Photo Journal: Antarctica
by Arthur Clark
: 1988: Departing Bay of Ushuaia
17 January 1988
Flew from Miami to Buenos Aires and arrived on 18th as former Lt. Col. Aldo Rico, who led a 1987 rebellion and jolted the government of President Raul Alfonsin, was once again in the role of military mutineer. He was holed up in an Army compound with other officers and soldiers vowing to fight "at any cost" to redeem the honor of Argentina's armed forces. Newbery Airport from which we were to fly to Ushuaia the next day was closed, but mutiny was quickly put down after Rico's contingent was surrounded and a few warning shots were fired.
18 January 1988
In Buenos Aires. Walking tour of part of town. Stayed at Lancaster Hotel, quite elegant. Nearby Orly evidently very acceptable and $13 single. Dinner at restaurant on Cordoba between Suipacha and Carlos Pellegrini featured huge and delicious steak with salad, vegetables, wine, dessert and coffee for about $8. Lambs, pigs, ribs, etc. were being barbecued around the open fire.
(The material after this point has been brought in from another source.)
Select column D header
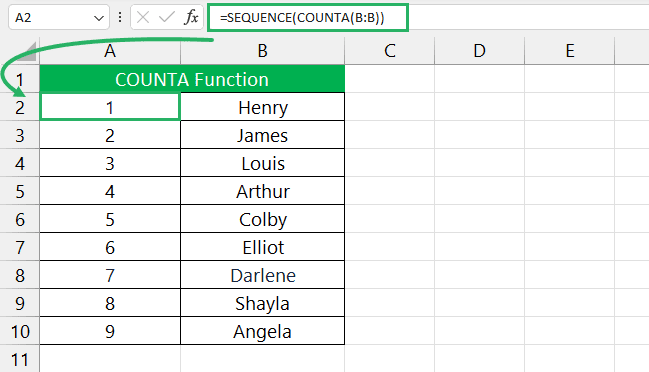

Menu featured everything from sweetbreads and brains down through udders to testicles. Hot and humid but not too bad. Little air conditioning.
19 January 1988
Early departure from Newbury Airport down on Rio de la Plata waterfront to Ushuaia in Tierra del Fuego. Arrived early afternoon after intermediate stops at Bahia Blanca and Rio Grande. Ushuaia's claim to fame is that it is world's most southerly town, a good place to cool off in summer and ski in winter. Snow was still quite low in the mountains and it snowed a few hundred feet above town when we returned—and the cold was accompanied by winds in excess of 40 mph.
We had a little time to walk around but captain was anxious to sail as quickly as possible because of political unrest—and unfortunately they did not have, or take, time to load fresh fruit and vegetables. He had been delayed on last trip because of lack of fuel in Ushuaia (both diesel and gas). We sailed at 1800 east down
the Beagle Channel with Argentina on our port side and Chile off to starboard. The channel is a quite narrow and treacherous passage. Ships used to go either around Cape Horn or through the Straits of Magellan, which lie north of this island. We sailed into the South Atlantic. We are aboard the Polar Ship A.R.A. Bahia Paraiso (Paradise Bay). Built in 1980 she is 10,000 tons and 435' long, powered by a pair of 6,500 horse German diesels and does 17 knots. She carries two ASW helicopters in addition to four landing craft and other small vessels. She was used as a hospital ship during the Falkland war in 1982 (“Malvinas” to these folk).